» TASK OBJECTIVE
Could you copy each of the lines below word for word, with no changes at all?

++++

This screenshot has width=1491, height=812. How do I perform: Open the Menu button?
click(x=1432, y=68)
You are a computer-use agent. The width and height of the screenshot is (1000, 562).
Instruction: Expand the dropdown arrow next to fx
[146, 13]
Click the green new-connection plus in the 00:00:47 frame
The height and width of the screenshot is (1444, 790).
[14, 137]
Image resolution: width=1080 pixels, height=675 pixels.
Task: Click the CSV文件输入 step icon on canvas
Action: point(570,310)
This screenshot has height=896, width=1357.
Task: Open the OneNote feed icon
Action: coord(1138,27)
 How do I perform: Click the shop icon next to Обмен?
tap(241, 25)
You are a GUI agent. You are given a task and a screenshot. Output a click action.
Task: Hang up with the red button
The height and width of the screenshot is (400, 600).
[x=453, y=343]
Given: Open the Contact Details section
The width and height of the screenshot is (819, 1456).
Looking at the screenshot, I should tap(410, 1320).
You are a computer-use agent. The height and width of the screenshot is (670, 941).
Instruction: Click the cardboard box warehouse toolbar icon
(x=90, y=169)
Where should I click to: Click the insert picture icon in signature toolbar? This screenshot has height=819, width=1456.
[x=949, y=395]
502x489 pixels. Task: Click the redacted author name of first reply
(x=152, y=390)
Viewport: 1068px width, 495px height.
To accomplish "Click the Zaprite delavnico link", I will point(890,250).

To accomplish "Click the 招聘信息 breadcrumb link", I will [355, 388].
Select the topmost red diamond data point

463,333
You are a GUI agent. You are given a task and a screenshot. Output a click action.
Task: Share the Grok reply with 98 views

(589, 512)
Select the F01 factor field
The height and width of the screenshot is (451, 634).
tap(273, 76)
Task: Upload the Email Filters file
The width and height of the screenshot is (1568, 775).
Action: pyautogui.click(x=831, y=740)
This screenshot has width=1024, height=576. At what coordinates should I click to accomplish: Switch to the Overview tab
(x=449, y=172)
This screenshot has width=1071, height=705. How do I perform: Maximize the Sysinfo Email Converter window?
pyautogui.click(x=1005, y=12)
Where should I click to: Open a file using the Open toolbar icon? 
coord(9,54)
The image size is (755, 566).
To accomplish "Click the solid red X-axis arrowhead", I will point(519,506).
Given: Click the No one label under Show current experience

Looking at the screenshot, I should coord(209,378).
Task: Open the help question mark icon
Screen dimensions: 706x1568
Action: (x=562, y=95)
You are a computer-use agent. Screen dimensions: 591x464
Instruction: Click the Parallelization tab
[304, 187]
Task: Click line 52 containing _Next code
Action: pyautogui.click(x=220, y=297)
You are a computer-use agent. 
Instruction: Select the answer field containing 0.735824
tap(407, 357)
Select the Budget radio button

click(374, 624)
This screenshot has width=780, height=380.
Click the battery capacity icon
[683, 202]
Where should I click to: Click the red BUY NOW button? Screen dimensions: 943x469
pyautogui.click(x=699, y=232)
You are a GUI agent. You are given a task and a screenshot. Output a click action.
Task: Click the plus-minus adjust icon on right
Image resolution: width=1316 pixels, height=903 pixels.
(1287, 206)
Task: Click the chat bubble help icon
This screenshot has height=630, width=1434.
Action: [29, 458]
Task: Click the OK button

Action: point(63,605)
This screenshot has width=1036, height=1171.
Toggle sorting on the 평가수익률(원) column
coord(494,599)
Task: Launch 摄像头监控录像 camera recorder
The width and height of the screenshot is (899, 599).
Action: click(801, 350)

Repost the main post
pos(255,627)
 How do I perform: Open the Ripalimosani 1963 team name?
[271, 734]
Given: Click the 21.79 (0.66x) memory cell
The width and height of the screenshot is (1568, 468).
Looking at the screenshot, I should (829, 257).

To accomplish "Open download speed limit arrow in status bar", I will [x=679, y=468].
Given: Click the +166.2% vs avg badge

++++

» TASK OUTPUT
This screenshot has width=1491, height=812. How do I perform: Open the Menu button?
click(x=1432, y=68)
You are a computer-use agent. The width and height of the screenshot is (1000, 562).
Instruction: Expand the dropdown arrow next to fx
[146, 13]
Click the green new-connection plus in the 00:00:47 frame
The height and width of the screenshot is (1444, 790).
[14, 137]
Image resolution: width=1080 pixels, height=675 pixels.
Task: Click the CSV文件输入 step icon on canvas
Action: point(570,310)
This screenshot has height=896, width=1357.
Task: Open the OneNote feed icon
Action: coord(1138,27)
 How do I perform: Click the shop icon next to Обмен?
tap(241, 25)
You are a GUI agent. You are given a task and a screenshot. Output a click action.
Task: Hang up with the red button
The height and width of the screenshot is (400, 600).
[x=453, y=343]
Given: Open the Contact Details section
The width and height of the screenshot is (819, 1456).
Looking at the screenshot, I should tap(410, 1320).
You are a computer-use agent. The height and width of the screenshot is (670, 941).
Instruction: Click the cardboard box warehouse toolbar icon
(x=90, y=169)
Where should I click to: Click the insert picture icon in signature toolbar? This screenshot has height=819, width=1456.
[x=949, y=395]
502x489 pixels. Task: Click the redacted author name of first reply
(x=152, y=390)
Viewport: 1068px width, 495px height.
To accomplish "Click the Zaprite delavnico link", I will point(890,250).

To accomplish "Click the 招聘信息 breadcrumb link", I will [355, 388].
Select the topmost red diamond data point

463,333
You are a GUI agent. You are given a task and a screenshot. Output a click action.
Task: Share the Grok reply with 98 views

(589, 512)
Select the F01 factor field
The height and width of the screenshot is (451, 634).
tap(273, 76)
Task: Upload the Email Filters file
The width and height of the screenshot is (1568, 775).
Action: pyautogui.click(x=831, y=740)
This screenshot has width=1024, height=576. At what coordinates should I click to accomplish: Switch to the Overview tab
(x=449, y=172)
This screenshot has width=1071, height=705. How do I perform: Maximize the Sysinfo Email Converter window?
pyautogui.click(x=1005, y=12)
Where should I click to: Open a file using the Open toolbar icon? 
coord(9,54)
The image size is (755, 566).
To accomplish "Click the solid red X-axis arrowhead", I will point(519,506).
Given: Click the No one label under Show current experience

Looking at the screenshot, I should coord(209,378).
Task: Open the help question mark icon
Screen dimensions: 706x1568
Action: (x=562, y=95)
You are a computer-use agent. Screen dimensions: 591x464
Instruction: Click the Parallelization tab
[304, 187]
Task: Click line 52 containing _Next code
Action: pyautogui.click(x=220, y=297)
You are a computer-use agent. 
Instruction: Select the answer field containing 0.735824
tap(407, 357)
Select the Budget radio button

click(374, 624)
This screenshot has width=780, height=380.
Click the battery capacity icon
[683, 202]
Where should I click to: Click the red BUY NOW button? Screen dimensions: 943x469
pyautogui.click(x=699, y=232)
You are a GUI agent. You are given a task and a screenshot. Output a click action.
Task: Click the plus-minus adjust icon on right
Image resolution: width=1316 pixels, height=903 pixels.
(1287, 206)
Task: Click the chat bubble help icon
This screenshot has height=630, width=1434.
Action: [29, 458]
Task: Click the OK button

Action: point(63,605)
This screenshot has width=1036, height=1171.
Toggle sorting on the 평가수익률(원) column
coord(494,599)
Task: Launch 摄像头监控录像 camera recorder
The width and height of the screenshot is (899, 599).
Action: click(801, 350)

Repost the main post
pos(255,627)
 How do I perform: Open the Ripalimosani 1963 team name?
[271, 734]
Given: Click the 21.79 (0.66x) memory cell
The width and height of the screenshot is (1568, 468).
Looking at the screenshot, I should (829, 257).

To accomplish "Open download speed limit arrow in status bar", I will [x=679, y=468].
Given: Click the +166.2% vs avg badge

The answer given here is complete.